Categorie Misdrijf | Criminaliteit

Toen, op 2 maart 1945: verzetsmensen gefusilleerd.

De 2de maart 1945 was een inktzwarte dag in de geschiedenis van onze streek. Op die dag werden bij Varsseveld 46 mannen door de Duitsers als represaille gefusilleerd, onder wie 12 mannen uit Bergentheim, Beerzerveld en omgeving. Zij waren alle lid van het actieve verzet.

De mannen waren eerder dat jaar (half januari) gearresteerd en via ’t kamp Erica bij Ommen en het Huis van Bewaring in Almelo overgebracht naar de gevangenis De Kruisberg bij Doetinchem. Op 26 februari werden vier Duitsers door leden van de ondergrondse knokploeg gedood door ophanging. Uit represaille werden 46 politieke gevangenen door de Duitsers uit De Kruisberg gehaald en in een korenveld doodgeschoten. Onder de 46 gefusilleerden waren deze 12 mannen uit Bergentheim en omgeving

– Albert Bols (19-12-1909), Bergentheim, 35 jaar

– Gerrit Griemink (09-11-1917), Bergentheim, 27 jaar

– Gerrit Luichies (09-08-1886), Brucht, 58 jaar

– Gerrit Jan Ormel (13-11-1910), Kloosterhaar, 34 jaar

– Derk Jan te Rietstap (07-04-1913), Kloosterhaar, 31 jaar

– Geert Salomons (10-06-1914), Bergentheim, 30 jaar

– Hermannus Schuurman (25-02-1914), Bergentheim, 31 jaar

– Roelof Seinen (19-09-1912), Bergentheim, 32 jaar

– Willem v.d. Sluis (03-04-1910), Bergentheim, 34 jaar

– Albert Timmerman (11-01-1898), Bergentheim, 47 jaar

– Wolter Oordt (27-08-1919), Beerzerveld, 25 jaar

– Hermannus Grendelman (16-06-1913), Beerzerveld, 31 jaar


Toen, op 16 februari: 1892 messentrekkers in Heemse!

De Dedemsvaartsche Courant meldde onderstaande gebeurtenissen die zich hebben afgespeeld op 16 februari 1892. Drie jongemannen raakten die dag gewond in een herberg in Heemse. Ze waren door de gebroeders S. uit Lutten aan de Dedemsvaart met messen ‘bewerkt’. Het gebeurde onder invloed van sterke drank, op de dag dat de mannen naar Heemse moesten komen voor de loting voor de militaire dienst. De woestelingen werden, ondanks hun felle tegenstand, opgepakt door de gemeenteveldwachters…

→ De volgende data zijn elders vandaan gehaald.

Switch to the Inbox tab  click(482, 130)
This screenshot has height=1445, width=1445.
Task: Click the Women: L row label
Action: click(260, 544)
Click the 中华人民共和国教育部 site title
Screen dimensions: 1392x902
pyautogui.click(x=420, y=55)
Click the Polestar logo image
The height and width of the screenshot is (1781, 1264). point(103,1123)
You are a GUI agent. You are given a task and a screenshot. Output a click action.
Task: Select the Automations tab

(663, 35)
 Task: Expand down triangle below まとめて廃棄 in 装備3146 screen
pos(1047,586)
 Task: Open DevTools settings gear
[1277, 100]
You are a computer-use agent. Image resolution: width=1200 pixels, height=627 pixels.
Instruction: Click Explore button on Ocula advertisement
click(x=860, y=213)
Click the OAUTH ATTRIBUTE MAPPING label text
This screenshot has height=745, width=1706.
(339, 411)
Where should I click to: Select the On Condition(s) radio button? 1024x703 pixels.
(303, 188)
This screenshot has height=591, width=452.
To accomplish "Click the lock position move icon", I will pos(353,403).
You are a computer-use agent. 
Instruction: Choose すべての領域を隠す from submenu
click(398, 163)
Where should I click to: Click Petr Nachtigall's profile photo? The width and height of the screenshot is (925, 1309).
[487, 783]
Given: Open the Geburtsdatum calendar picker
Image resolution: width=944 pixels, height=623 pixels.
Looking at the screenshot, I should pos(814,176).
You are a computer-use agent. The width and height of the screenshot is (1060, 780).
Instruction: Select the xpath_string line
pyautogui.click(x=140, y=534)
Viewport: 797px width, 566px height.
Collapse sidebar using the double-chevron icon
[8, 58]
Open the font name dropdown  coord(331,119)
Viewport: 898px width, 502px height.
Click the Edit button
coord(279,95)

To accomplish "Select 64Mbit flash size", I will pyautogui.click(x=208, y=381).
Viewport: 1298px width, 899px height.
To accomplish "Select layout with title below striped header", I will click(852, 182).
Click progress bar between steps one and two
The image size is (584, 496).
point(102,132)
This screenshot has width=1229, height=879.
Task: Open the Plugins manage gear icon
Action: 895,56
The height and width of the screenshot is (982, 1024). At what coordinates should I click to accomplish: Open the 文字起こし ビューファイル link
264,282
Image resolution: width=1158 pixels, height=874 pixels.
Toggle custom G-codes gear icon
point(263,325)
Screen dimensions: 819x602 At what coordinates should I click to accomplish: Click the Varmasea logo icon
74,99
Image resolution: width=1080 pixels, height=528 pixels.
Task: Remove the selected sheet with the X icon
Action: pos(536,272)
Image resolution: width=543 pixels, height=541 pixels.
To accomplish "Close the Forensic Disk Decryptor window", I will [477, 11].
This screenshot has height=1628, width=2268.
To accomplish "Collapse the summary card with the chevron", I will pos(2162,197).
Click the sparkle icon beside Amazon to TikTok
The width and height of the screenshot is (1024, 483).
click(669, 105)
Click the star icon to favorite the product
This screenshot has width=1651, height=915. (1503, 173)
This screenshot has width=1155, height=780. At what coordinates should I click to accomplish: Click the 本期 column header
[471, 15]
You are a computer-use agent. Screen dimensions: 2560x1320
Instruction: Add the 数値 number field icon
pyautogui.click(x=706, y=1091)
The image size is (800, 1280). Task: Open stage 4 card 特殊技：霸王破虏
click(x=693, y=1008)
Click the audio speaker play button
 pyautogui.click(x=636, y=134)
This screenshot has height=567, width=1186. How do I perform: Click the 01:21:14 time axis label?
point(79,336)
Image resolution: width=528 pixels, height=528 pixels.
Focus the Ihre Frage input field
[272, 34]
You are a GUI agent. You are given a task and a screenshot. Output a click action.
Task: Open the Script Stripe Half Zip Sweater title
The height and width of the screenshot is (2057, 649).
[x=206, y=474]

Toen, op 25 november 1858: gevecht op de ijsbaan.

Op donderdag 25 november 1858 vond op het bevroren kanaal bij Gramsbergen een vechtpartij plaats, waarbij bakker J.H. uit Gramsbergen zo verwond werd dat geneeskundige hulp moest worden ingeroepen. Wat was er gebeurd?

Gramsbergen, 29 nov. Gepasseerde donderdag kwam J.H, bakker en herbergier alhier, met eene slede met goederen van Hardenberg over het kanaal. Vijf personen, die van eenen schapenverkoop kwamen, reden hem voorbij, doch de zesde haakte met zijne schaats achter de slede en viel. De zes schaatsenrijders, door overmaat van sterken drank verhit en opgewonden, vielen daarop eenparig op J.H. aan, verbrijzelden zijne slede met een gedeelte zijner goederen, en sloegen hem toen zoo geweldig, dat bij heelkundige hulp heeft moeten inroepen. Een paar personen, die toevallig het kanaal passeerden, hebben J.H. ontzet, anders ware het welligt nog erger afgeloopen. Van dit feit is der bevoegde magt kennis gegeven zoodat ook bovenbedoelde personen zullen ondervinden, dat wat dronken gedaan wordt, nuchteren moet worden bezuurd.


Toen, op 04 april 1880: offerbus gestolen uit de kerk.

Op zondag 4 april 1880 werd de offerbus gestolen uit de katholieke kerk in Slagharen. Bij de ontdekking van de diefstal, had men meteen een vermoeden. Een vreemdeling was rond het middaguur alleen in de kerk geweest, ‘om te bidden’. Al snel lukte het de dader op te sporen en te laten bekennen. Het gestolen bedrag, bijna 21 gulden, werd teruggegeven. De dief werd door de veldwachter ingerekend, meegenomen naar stad Hardenberg en een tijdelijk onderkomen geboden in de cel onder het stadhuis.